The government’s new Payment Times Reporting Scheme is a step in the right direction and aims to help small businesses get paid sooner, but in isolation it is unlikely to be enough.
Under this Scheme, businesses with a total annual income of over $100 million will have to report publicly on how and when they pay their small business suppliers – helping Australia’s 3.5 million small businesses make more informed decisions about who they do business with. Additionally, payment policies have been shortened to 20 days.
While new regulation and policy developments will help shift the long-term culture around business payments, fintech innovation and new technologies will help SMEs address their cash flow challenges now.
It becomes more important than ever before to start building resilience in your business by investing in good technology that supports all aspects of your business, from ordering, through to invoicing and payments.
At Spenda, we’re helping businesses make late payments a thing of the past and delivering transparency of payment practices by connecting the buyer and seller through ledger-to-ledger integration to ensure they are working from a single source of digital truth.
This ultimately saves time, money and resources for both parties while speeding up payment efficiency.
The Payment times and Reporting Scheme took effect on 1st January 2020 and businesses are required to get their payment practices in order within six months before the first reporting window opens and reports become available to the public.

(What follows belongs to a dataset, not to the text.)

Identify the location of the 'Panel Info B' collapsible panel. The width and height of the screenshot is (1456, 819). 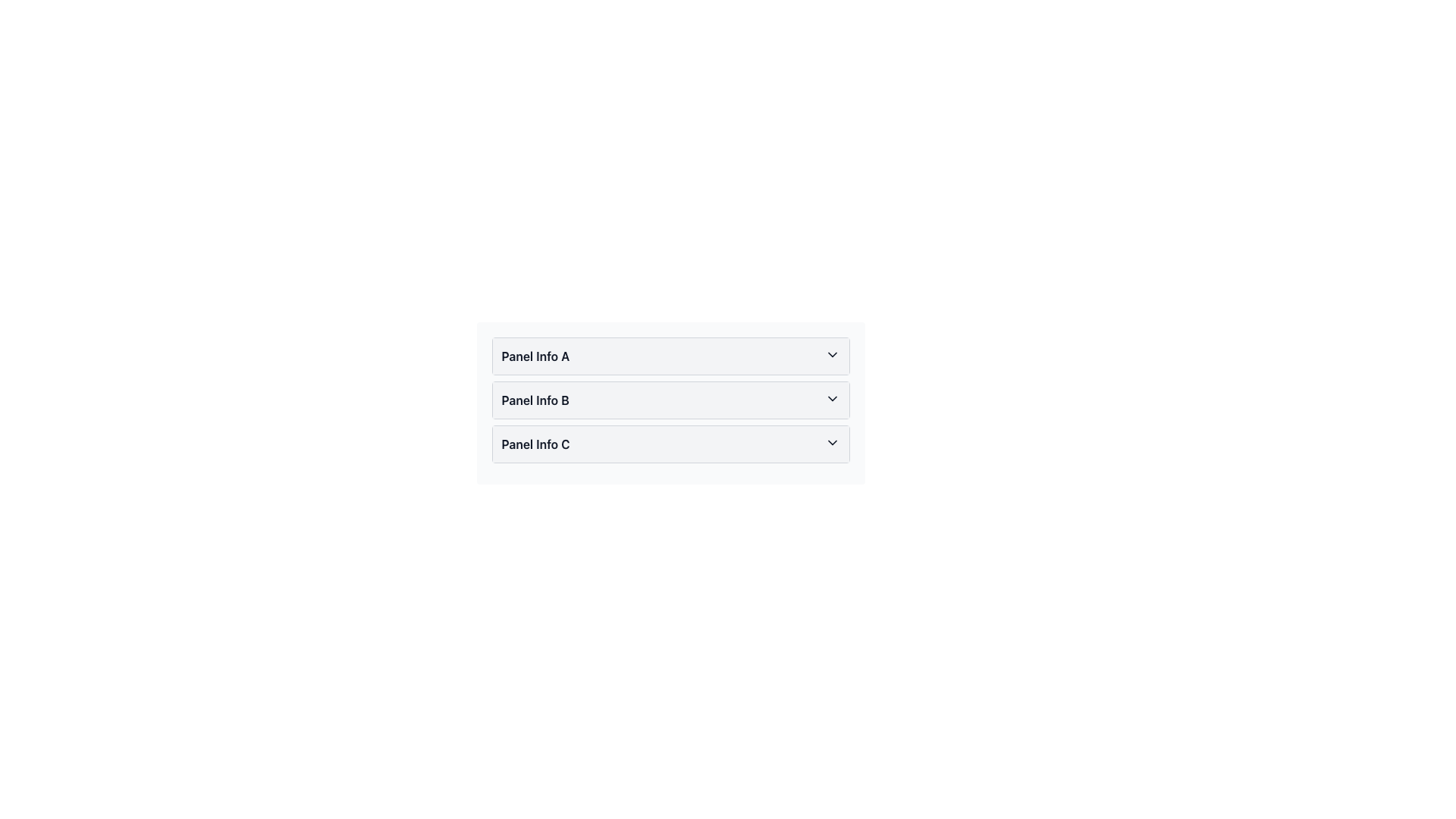
(670, 403).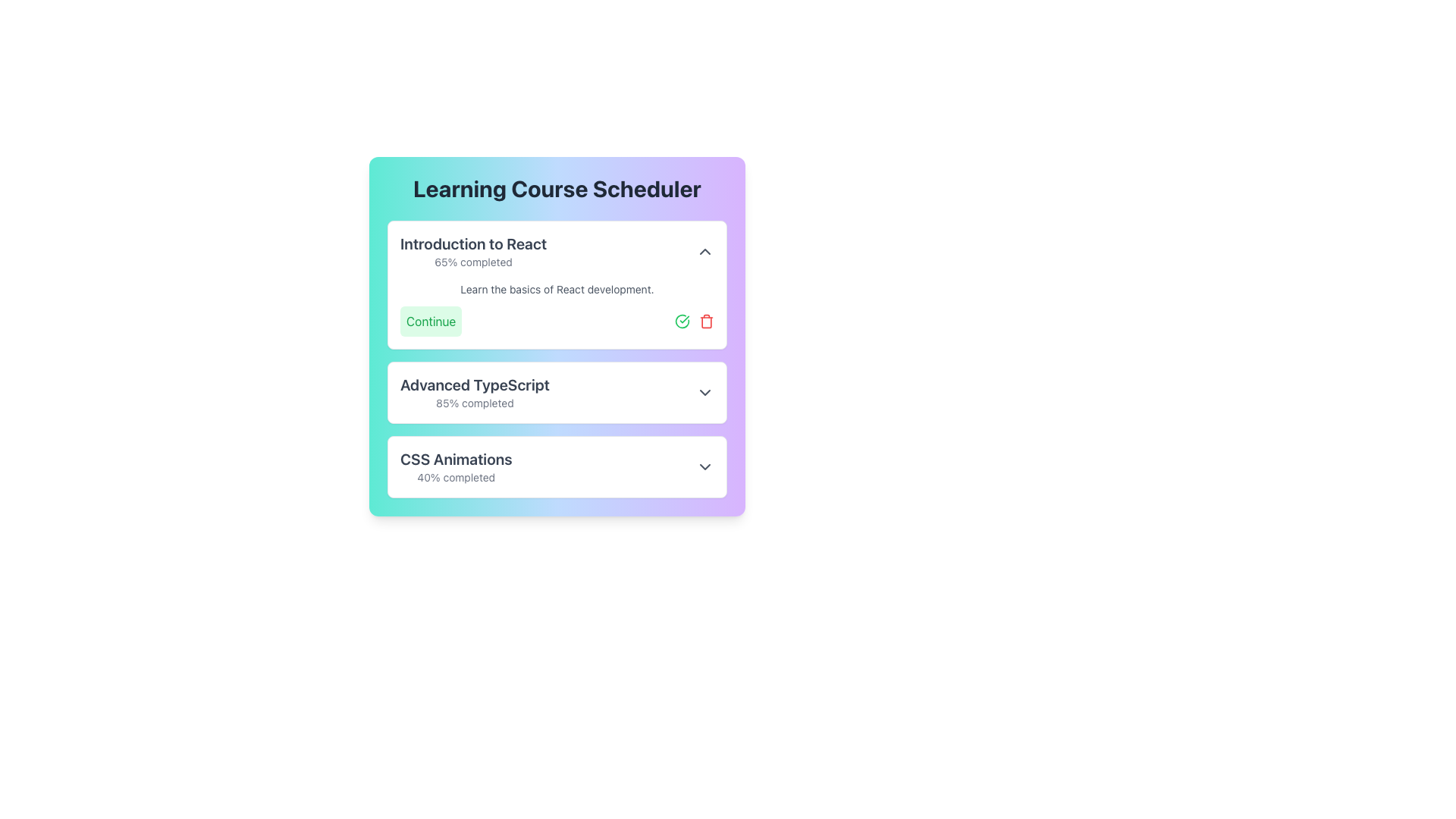 The width and height of the screenshot is (1456, 819). Describe the element at coordinates (556, 391) in the screenshot. I see `the arrow on the second Course Entry Card in the 'Learning Course Scheduler' section` at that location.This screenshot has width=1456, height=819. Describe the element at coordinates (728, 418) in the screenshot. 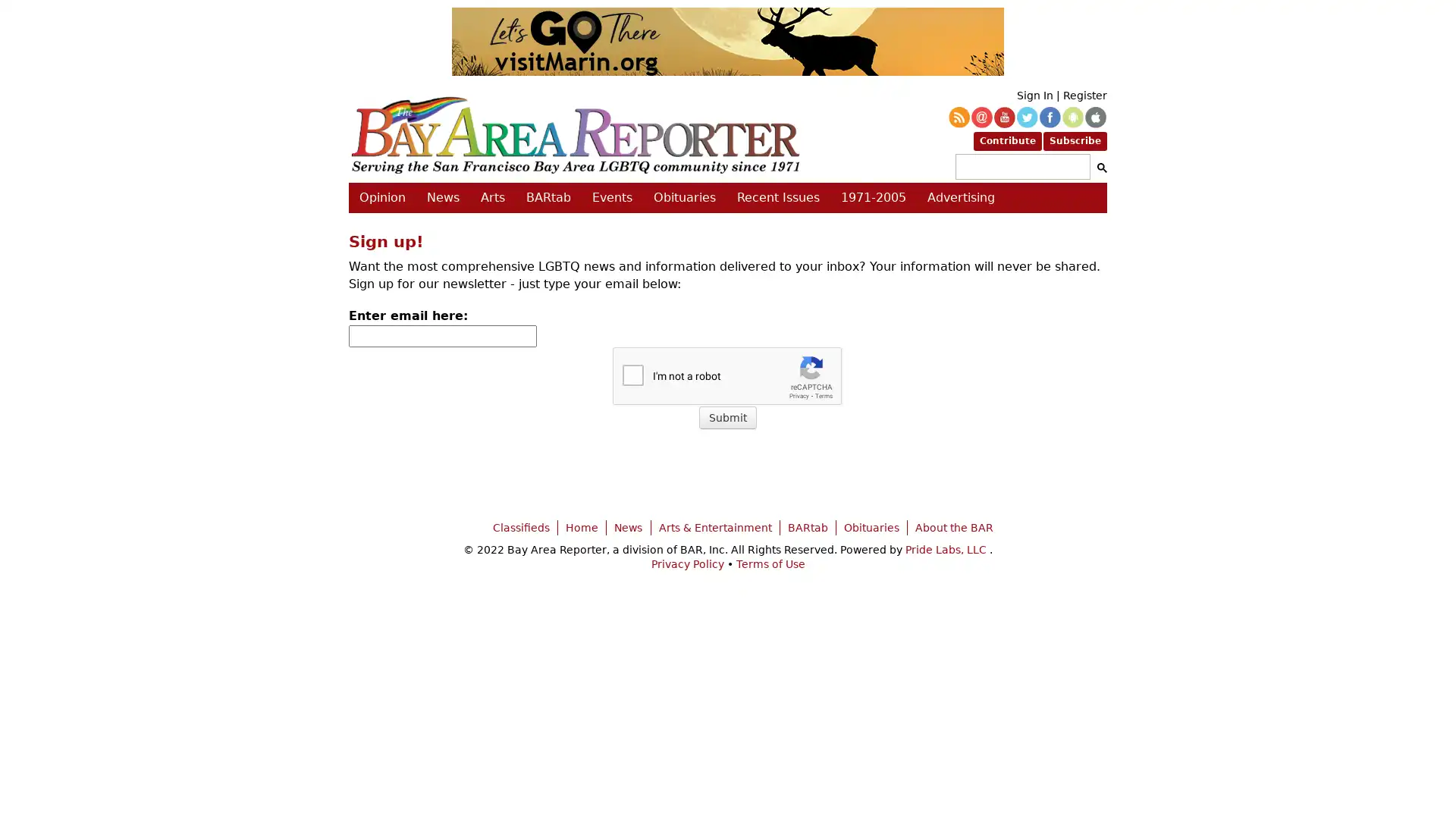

E-invoicing has transformed how businesses send and receive invoices. It automates the exchange of invoice information directly between a supplier’s and a customer’s accounting software.
For businesses built in the cloud, pivoting, scaling and expanding to new countries can be achieved at a very low cost. These companies also implement some of the latest systems and processes in payments technology — think instant payments, secure payment networks and the ability for customers to choose from a range of options in how and when they pay.
Late payments aren’t new to Australian businesses. For many businesses, having almost $40,000 in outstanding invoices is the reality of operating, but it doesn’t have to be the case.